---------- Recorded data ----------

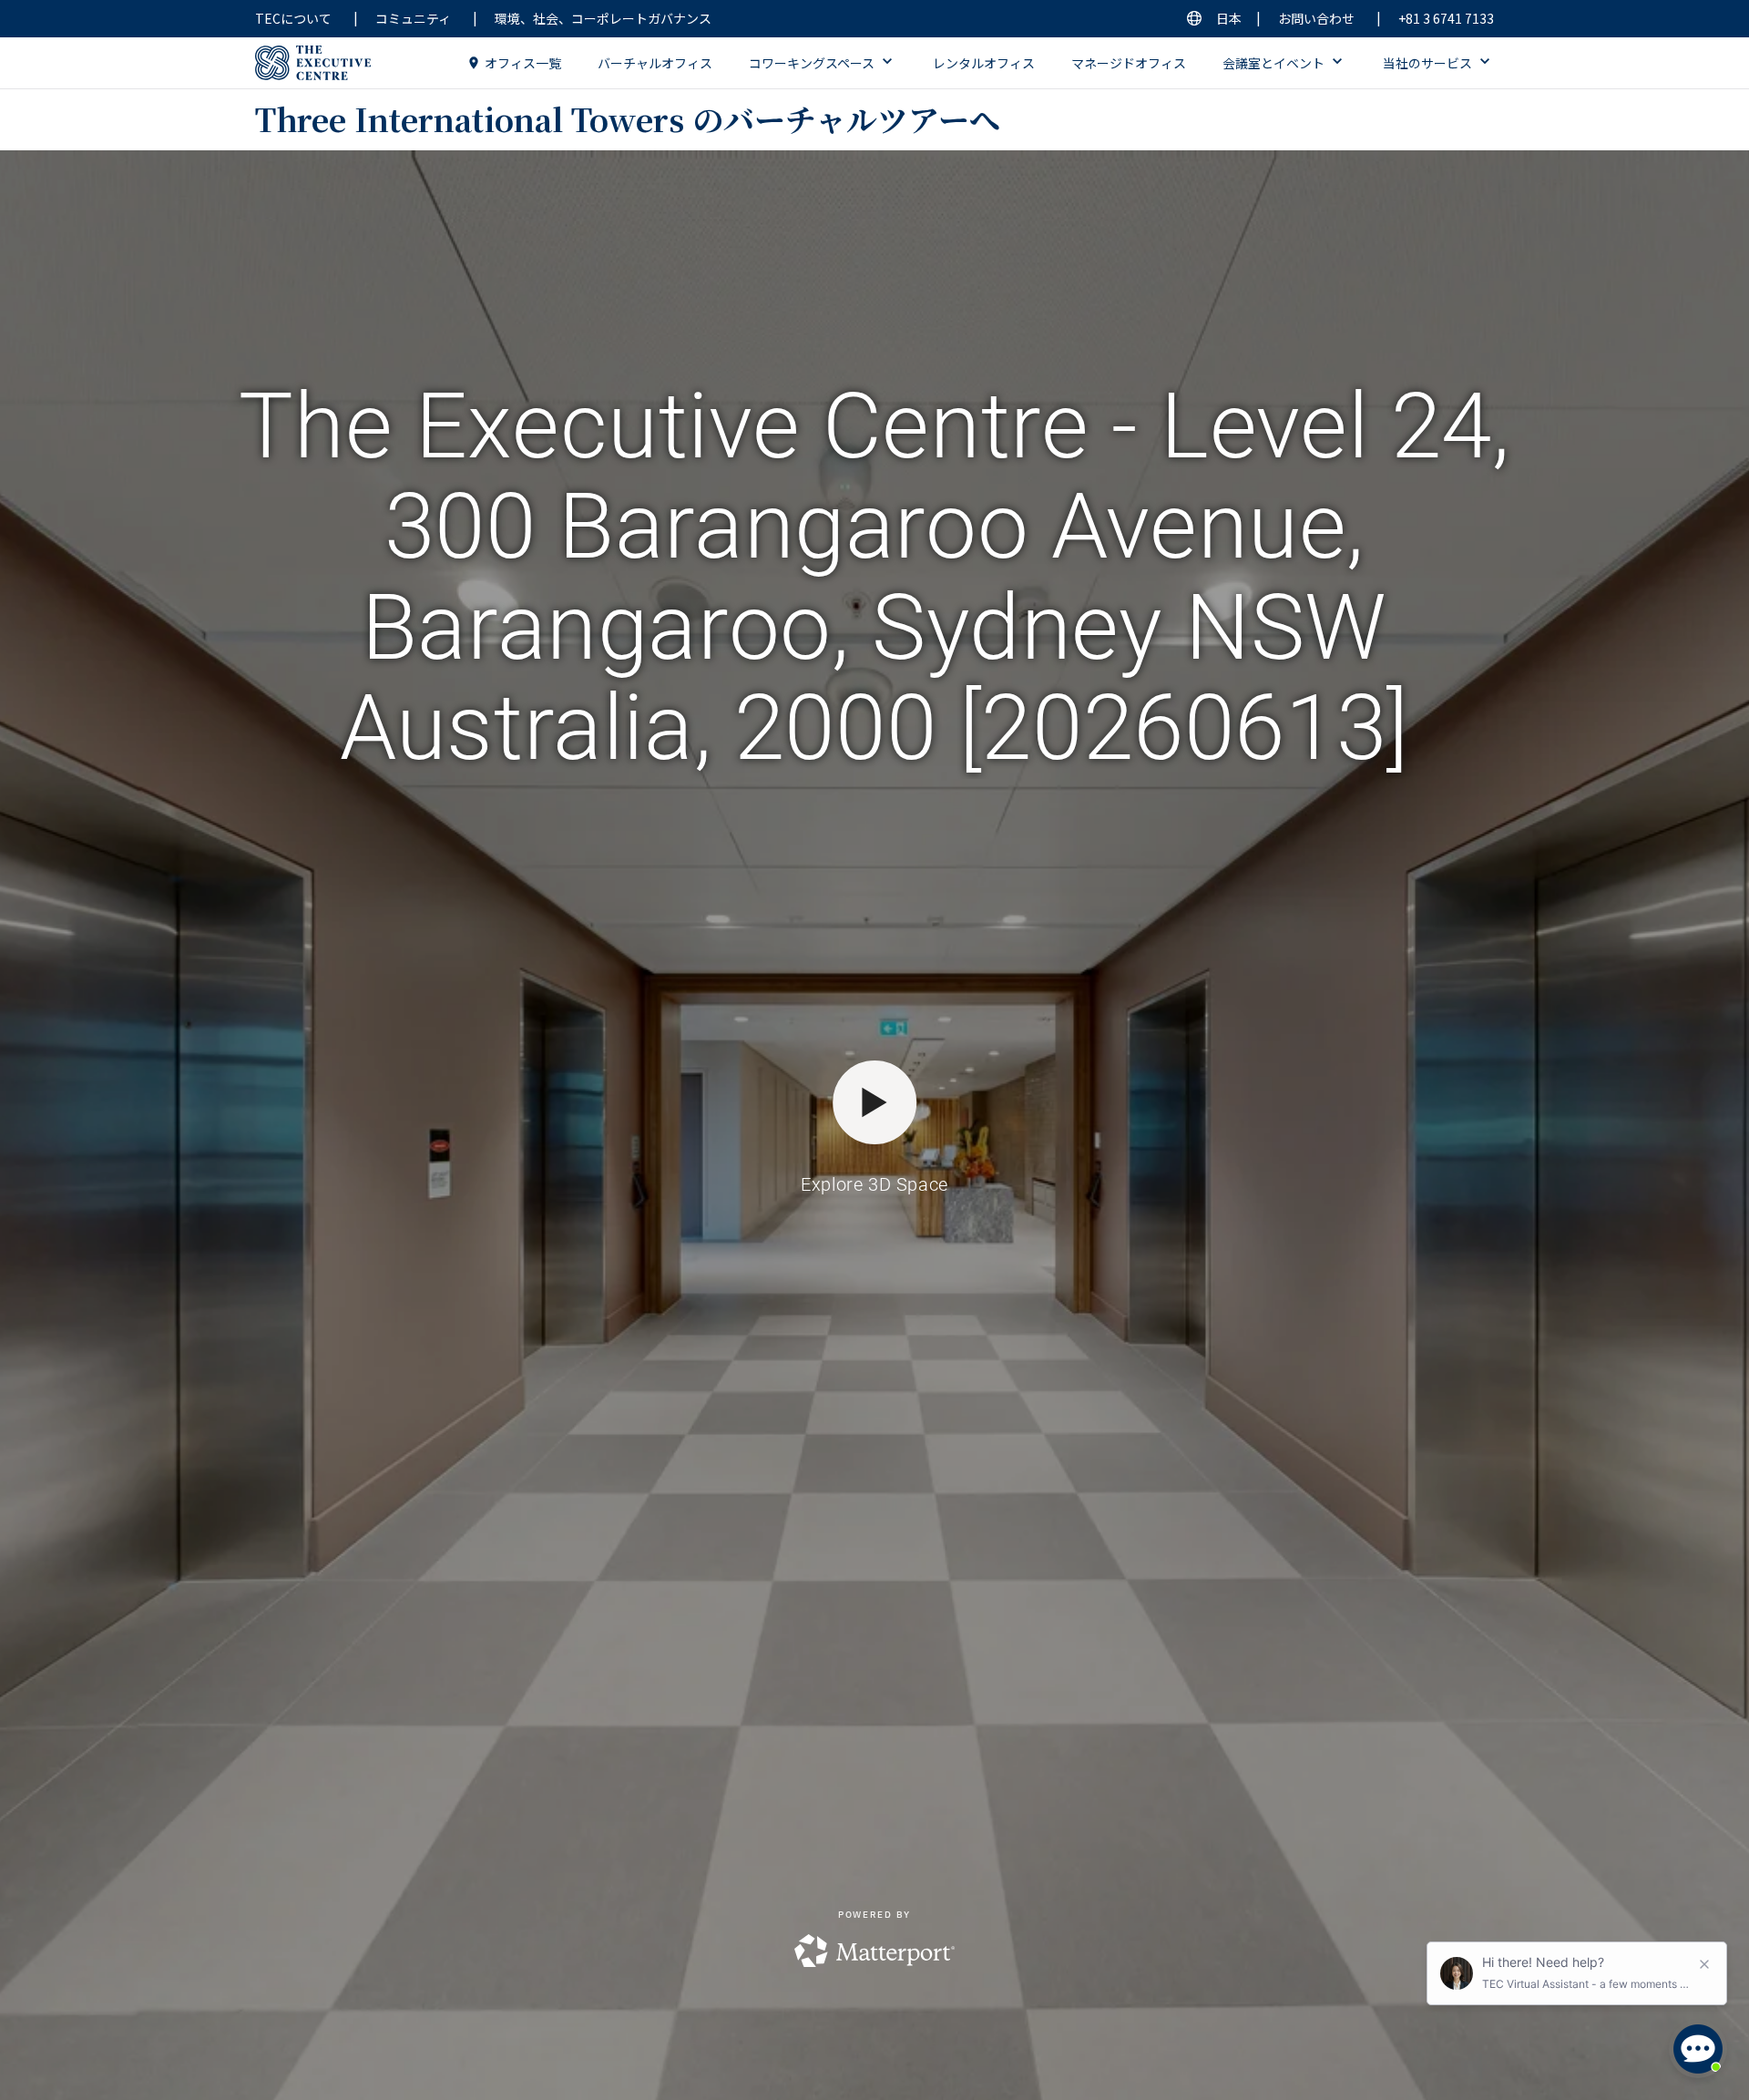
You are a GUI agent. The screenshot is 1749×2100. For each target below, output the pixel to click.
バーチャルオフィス (655, 63)
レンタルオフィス (984, 63)
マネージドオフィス (1128, 63)
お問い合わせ (1316, 18)
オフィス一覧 (523, 63)
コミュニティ (413, 18)
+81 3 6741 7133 (1446, 18)
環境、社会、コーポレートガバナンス (603, 18)
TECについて (293, 18)
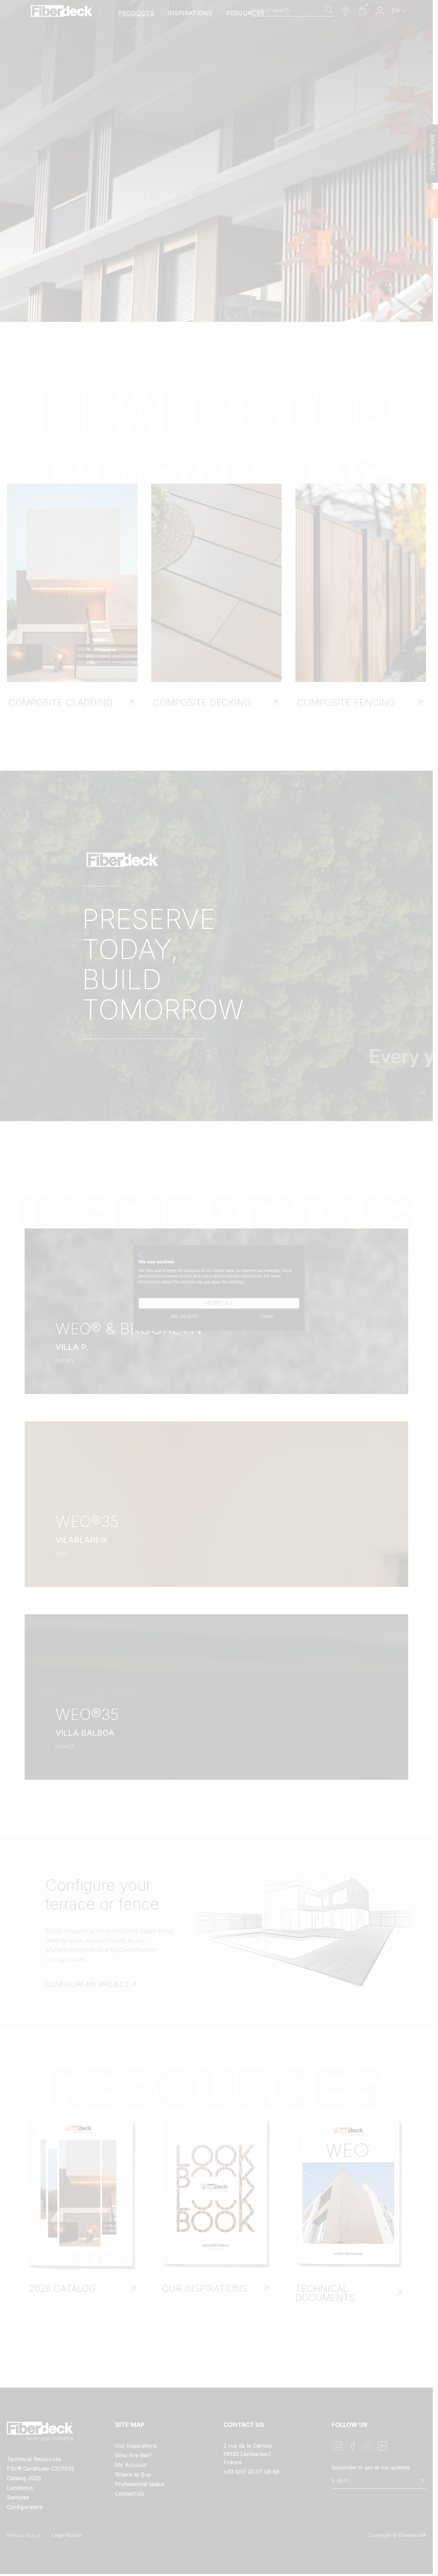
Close (301, 1234)
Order (222, 1320)
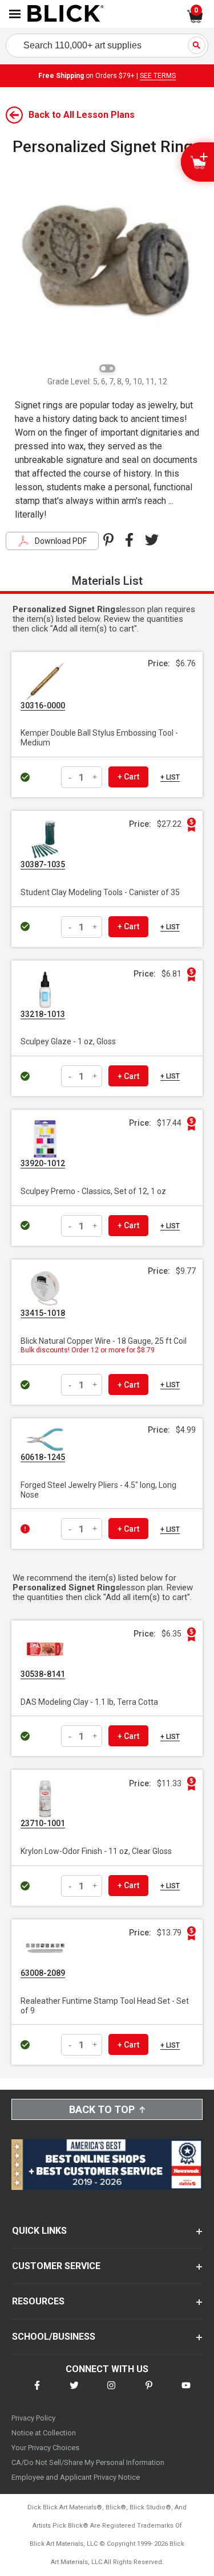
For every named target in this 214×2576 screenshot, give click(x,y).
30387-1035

----------

→ Exercise instructions
All of the material above should be set down again exactly, though not its pictures.

→ Written solution
You are a GUI agent. The screenshot is 1749×2100. For each target below, output the pixel to click.
バーチャルオフィス (655, 63)
レンタルオフィス (984, 63)
マネージドオフィス (1128, 63)
お問い合わせ (1316, 18)
オフィス一覧 (523, 63)
コミュニティ (413, 18)
+81 3 6741 7133 (1446, 18)
環境、社会、コーポレートガバナンス (603, 18)
TECについて (293, 18)
Close (301, 1234)
Order (222, 1320)
For every named target in this 214×2576 screenshot, give click(x,y).
30387-1035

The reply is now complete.